The motherboard has two-each 1-TB NVMe M.2 PCIe modules, it's tempting to use one for the operating system and the second for swap. Data will be stored on hardware RAID6 arrays and so aren't a part of this calculation.
Any thoughts? 1-TB of swap on one M.2 for .5-TB of RAM?
Much depends on your type of workload - anything thst size we only use for virtual hosting, so no swap. If you're not doing virtual hosting, I expect you know the workload really well, there are not many things that require that amount of memory.
My users process large datasets and visualize lots of it. They use python for much of the work, which tends to not use RAM efficiently. Their current machine has 128-GB of RAM, which is rather tight for them. Certainly they don't need 1-TB of swap, which probably wouldn't be effectively usable in the first place. But I vaguely recall that having too much swap was also bad, but that was a long time ago. Maybe I should just partition a smaller swap partition and save the extra space for a rainy day? But how small?
○ ○ ○ ○
- _Stated exercise a_
Show every line of the records that contains the word "button", treating uppercase and lowercase as different.
The text above and the records that come next were taken from separate sources.

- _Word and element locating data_
○ ○ ○ ○
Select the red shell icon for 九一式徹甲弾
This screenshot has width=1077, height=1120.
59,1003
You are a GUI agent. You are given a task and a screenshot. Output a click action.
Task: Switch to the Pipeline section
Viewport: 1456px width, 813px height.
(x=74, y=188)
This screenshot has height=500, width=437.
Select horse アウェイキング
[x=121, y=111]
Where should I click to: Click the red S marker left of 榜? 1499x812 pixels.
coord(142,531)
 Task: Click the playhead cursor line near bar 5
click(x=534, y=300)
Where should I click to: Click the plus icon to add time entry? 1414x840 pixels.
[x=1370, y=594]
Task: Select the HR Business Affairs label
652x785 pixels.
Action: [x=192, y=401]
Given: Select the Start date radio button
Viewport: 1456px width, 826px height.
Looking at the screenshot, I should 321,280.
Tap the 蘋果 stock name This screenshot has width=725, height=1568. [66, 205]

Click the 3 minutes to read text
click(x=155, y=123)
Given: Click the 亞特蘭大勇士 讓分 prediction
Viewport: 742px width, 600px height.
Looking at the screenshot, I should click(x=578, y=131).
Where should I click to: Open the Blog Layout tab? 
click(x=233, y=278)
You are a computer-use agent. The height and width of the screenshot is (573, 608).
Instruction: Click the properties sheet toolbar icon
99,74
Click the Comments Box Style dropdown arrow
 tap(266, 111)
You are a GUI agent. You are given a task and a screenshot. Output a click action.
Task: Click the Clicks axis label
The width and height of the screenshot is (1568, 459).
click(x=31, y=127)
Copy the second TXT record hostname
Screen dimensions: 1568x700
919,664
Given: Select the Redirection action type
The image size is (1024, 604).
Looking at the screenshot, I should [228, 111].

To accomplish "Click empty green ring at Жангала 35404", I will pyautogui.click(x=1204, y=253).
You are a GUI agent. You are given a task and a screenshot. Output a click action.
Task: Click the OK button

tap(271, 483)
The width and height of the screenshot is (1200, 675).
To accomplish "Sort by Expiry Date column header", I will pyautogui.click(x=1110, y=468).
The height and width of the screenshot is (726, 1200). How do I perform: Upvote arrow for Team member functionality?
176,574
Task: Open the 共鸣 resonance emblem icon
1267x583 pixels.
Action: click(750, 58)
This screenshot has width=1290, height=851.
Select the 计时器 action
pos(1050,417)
○ ○ ○ ○
- _Stated exercise b_
According to the swap discussion, how much RAM does the users' current machine have?

- _Exercise output a_
Given: Select the Start date radio button
Task: Click the OK button

- _Exercise output b_
128 GB.